Directed by Damien Chazelle and starring Ryan Gosling and Claire Foy (as Neil and Janet Armstrong respectively), First Man is an impressive depiction of the moon landing. Damien Chazelle opted for a very realistic and grounded approach when tackling this groundbreaking event. Using nearly exclusively handheld camera, the film looked and felt more like a documentary than a 21st century blockbuster. The film does its best not to glorify spacefaring,;instead it provides us a very realistic look at what the astronauts had to go through for mankind to touch the moon. In fact, the film actively shows us how underprepared everything is, from having to do last-minute engineering on a seatbelt buckle using a Swiss Army knife, to how the capsule that was supposed to carry the astronauts into space looked like it was going to fall apart at any time.

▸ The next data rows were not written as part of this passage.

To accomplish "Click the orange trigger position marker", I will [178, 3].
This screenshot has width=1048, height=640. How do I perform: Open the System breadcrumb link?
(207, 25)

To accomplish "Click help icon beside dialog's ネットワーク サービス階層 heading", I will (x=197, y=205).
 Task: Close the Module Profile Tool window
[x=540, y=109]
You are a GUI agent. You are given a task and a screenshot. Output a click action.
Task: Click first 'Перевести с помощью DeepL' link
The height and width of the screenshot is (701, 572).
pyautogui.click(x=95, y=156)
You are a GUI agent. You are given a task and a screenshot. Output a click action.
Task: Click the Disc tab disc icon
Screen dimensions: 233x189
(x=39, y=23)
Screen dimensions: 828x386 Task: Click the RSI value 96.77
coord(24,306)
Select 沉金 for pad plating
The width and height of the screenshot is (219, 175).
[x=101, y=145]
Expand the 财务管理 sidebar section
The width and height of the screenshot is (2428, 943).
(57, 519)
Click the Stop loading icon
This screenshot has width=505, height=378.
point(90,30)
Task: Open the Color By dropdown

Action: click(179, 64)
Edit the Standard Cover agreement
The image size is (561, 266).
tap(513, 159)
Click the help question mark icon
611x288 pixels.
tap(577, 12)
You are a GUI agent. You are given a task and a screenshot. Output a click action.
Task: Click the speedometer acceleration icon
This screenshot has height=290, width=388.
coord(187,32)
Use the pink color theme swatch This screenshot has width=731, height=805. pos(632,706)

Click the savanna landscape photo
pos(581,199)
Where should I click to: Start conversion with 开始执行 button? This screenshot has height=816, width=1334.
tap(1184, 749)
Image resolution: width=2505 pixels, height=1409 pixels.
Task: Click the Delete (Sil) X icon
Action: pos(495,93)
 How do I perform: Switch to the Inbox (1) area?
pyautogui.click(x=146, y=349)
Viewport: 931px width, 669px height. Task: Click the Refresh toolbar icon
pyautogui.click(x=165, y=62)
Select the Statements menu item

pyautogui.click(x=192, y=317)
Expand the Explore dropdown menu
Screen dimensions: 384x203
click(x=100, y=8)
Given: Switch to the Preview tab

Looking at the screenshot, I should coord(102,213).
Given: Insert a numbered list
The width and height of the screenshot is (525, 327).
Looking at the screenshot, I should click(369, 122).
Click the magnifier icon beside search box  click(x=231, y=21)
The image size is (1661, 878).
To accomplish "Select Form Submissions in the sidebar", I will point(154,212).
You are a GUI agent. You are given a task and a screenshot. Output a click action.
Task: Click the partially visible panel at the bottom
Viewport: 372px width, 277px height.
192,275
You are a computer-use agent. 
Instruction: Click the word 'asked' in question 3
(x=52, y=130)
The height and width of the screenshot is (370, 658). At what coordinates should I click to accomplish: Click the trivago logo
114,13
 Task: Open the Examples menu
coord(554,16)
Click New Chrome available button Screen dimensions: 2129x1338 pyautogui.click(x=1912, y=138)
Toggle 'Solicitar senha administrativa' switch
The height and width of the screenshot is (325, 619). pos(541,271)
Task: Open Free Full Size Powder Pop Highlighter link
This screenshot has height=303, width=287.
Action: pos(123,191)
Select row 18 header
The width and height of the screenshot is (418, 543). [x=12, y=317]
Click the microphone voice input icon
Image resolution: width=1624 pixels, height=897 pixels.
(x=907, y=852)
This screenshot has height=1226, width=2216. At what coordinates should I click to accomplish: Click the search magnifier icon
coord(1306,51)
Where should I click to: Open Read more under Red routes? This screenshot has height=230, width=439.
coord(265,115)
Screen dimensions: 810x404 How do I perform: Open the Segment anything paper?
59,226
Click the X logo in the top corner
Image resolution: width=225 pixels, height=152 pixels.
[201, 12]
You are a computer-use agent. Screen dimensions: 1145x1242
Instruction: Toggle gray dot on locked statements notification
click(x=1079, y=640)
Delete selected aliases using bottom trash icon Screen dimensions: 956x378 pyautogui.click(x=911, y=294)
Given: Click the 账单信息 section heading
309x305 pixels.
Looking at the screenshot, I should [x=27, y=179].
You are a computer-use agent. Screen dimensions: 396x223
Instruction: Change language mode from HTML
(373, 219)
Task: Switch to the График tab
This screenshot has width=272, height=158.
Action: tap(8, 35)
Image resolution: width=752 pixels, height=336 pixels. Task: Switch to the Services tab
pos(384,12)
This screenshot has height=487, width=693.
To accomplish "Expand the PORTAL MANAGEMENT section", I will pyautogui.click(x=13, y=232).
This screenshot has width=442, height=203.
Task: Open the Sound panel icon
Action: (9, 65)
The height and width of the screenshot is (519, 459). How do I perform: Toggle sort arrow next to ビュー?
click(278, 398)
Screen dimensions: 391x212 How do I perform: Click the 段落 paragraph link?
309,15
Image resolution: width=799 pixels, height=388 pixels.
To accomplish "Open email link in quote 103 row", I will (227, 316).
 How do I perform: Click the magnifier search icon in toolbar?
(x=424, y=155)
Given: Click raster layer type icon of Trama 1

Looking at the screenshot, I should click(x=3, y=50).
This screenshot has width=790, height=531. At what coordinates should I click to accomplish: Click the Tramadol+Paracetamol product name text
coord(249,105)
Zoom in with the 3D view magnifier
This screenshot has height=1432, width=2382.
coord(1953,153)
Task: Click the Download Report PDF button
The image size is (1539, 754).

On top of that, the director’s decision to frequently use close-ups and first person perspective shots effectively thrusts the audience into the shoes of Neil Armstrong. The audience feels the intensity of every shudder, every tumble and every turn of the spacecraft that Armstrong felt through the camera and sound design. My stomach churned when Armstrong had to stabilise the thingy that spins really really fast (formally known as the multi-axis spin test inertia facility), and my hair stood up as the metal envelope of the spacecrafts creaked and groaned in high-pitch shrieks.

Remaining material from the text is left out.